وأُظْهِرُ الْبِشْرَ لِلإِنْسَانِ أُبْغِضهُ ** كَمَا إنْ قدْ حَشَى قَلْبي مَحَبَّاتِ
Aku menampakkan senyum kepada orang yang aku benci… sebagaimana jika hatiku telah dipenuhi dengan kecintaan

النَّاسُ داءٌ وَدَاءُ النَّاسِ قُرْبُهُمُ ** وَفِي اعْتِزَالِهِمُ قَطْعُ الْمَوَدَّاتِ
Orang-orang adalah penyakit, dan obat mereka adalah dengan mendekati mereka… dan sikap menjauhi mereka adalah memutuskan tali cinta kasih

 
Beliau berkata :
بقَدْرِ الكدِّ تُكتَسَبُ المَعَــالي ….ومَنْ طَلبَ العُلا سَهِـرَ اللّيالي
Ketinggian diraih berdasarkan ukuran kerja keras…
Barang siapa yang ingin meraih puncak maka dia akan begadang

ومَنْ رامَ العُلى مِن ْغَيرِ كَـدٍّ …..أضَاعَ العُمرَ في طَـلَبِ المُحَالِ
Barang siapa yang mengharapkan ketinggian/kemuliaan tanpa rasa letih…
Maka sesungguhnya ia hanya menghabiskan usianya untuk meraih sesuatu yang mustahil…
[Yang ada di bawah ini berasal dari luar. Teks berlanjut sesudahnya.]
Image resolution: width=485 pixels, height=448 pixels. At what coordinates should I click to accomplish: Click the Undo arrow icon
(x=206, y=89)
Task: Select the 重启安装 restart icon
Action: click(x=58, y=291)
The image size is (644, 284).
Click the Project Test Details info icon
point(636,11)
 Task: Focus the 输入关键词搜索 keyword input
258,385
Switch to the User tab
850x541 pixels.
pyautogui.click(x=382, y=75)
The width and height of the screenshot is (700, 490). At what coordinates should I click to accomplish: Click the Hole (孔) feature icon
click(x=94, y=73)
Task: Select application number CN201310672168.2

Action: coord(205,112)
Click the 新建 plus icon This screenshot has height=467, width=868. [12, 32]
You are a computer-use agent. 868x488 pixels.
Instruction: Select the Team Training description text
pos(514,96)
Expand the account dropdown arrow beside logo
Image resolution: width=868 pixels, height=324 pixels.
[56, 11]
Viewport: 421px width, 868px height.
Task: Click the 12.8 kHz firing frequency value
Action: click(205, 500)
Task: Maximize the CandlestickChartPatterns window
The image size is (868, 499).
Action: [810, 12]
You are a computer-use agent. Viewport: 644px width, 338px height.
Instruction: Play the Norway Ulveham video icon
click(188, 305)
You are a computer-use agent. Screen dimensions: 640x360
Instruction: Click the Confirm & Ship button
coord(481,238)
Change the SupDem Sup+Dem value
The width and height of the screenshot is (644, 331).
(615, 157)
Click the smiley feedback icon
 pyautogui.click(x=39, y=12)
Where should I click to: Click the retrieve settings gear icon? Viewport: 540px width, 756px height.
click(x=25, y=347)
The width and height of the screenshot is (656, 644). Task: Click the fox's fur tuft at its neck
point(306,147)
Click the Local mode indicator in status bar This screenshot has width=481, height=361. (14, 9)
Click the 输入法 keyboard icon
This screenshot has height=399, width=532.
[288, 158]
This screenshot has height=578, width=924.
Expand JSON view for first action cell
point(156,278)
تَرُومُ العِزَّ ثم تَنامُ لَيـلاً …..يَغُوصُ البَحْرَ مَن طَلَبَ اللآلي
Engkau mengharapkan kejayaan lantas di malam hari hanya tidur aja??
Orang yang yang mencari mutiara harus menyelam di lautan…

 
Beliau berkata :
إِذَا أَصْبَحْتُ عِنْدِي قُوْتُ يَوْمٍ … فَخَلِّ الْهَمَّ عَنِّي يَا سَعِيْدُ
Jika di pagi hari dan aku telah memiliki makanan untuk hari ini…
Maka hilangkanlah kegelisahan dariku wahai yang berbahagia

وَلاَ هُتَخْطُرْ مُوْمُ غَدٍ بِبَالِي … فَإِنَّ غَدًا لَهُ رِزْقٌ جَدِيْدُ
Dan tidaklah keresahan esok hari terbetik di benakku….
Karena sesungguhnya esok hari ada rizki baru yang lain

أُسَلِّمُ إِنْ أَرَادَ اللهُ أَمْراً … فَأَتْرُكُ مَا أُرِيْدُ لِمَا يُرِيْدُ
Aku pasrah jika Allah menghendaki suatu perkara…
Maka aku biarkan kehendakku menuju kehendakNya

 
KETIGA : Tegar Di Atas Sunnah dan Memerangi Bid’ah

Al-Imam Asy-Syafi’i digelari dengan نَاصِرُ الْحَدِيْثِ “Penolong hadits-hadits Nabi shallallahu ‘alaihi wa sallam”. Pengagungan beliau terhadap sunnah-sunnah Nabi sangatlah nampak. Karenanya beliau sering berdebat dengan ahlul bid’ah dan mematahkan hujjah-hujjah mereka. Demikian juga di Baghdad adanya sikap mendahulukan ro’yu (pendapat) dari pada sunnah-sunnah Nabi, sehingga sunnah-sunnah Nabi ditolak dengan berbagai metode. Al-Imam Asy-Syafi’i datang dan membantah dan mematahkan pemikiran yang menyimpang tersebut. Akan datang penjelasan yang lebih dalam tentang bantahan Al-Imam Asy-Syafi’i terhadap ahlul bid’ah.

 
KEEMPAT : Kharismatik Al-Imam Asy-Syafi’i

Al-Imam Asy-Syafi’i rahimahullah memiliki kharismatik dan daya tarik yang luar biasa, hingga ulama-ulama besar yang ada di Baghdad tertarik dengan beliau dan belajar kepada beliau. Seperti Al-Imam Ahmad bin Hanbal dan Abu Tsaur yang masing-masing ternyata memiliki madzhab tersendiri, akan tetapi mereka belajar kepada Al-Imam Asy-Syafi’i dan sangat mencintai dan mengagungkan Al-Imam Asy-Syafi’i. Abu Tsaur pernah ditanya :

“Manakah yang lebih faqih, Asy-Syafi’i ataukah Muhammad bin Al-Hasan?”. Dan Muhammad bin Al-Hasan adalah guru Al-Imam Asy-Syafi’i, beliau menimba ilmu darinya tatkala beliau menetap di Baghdad.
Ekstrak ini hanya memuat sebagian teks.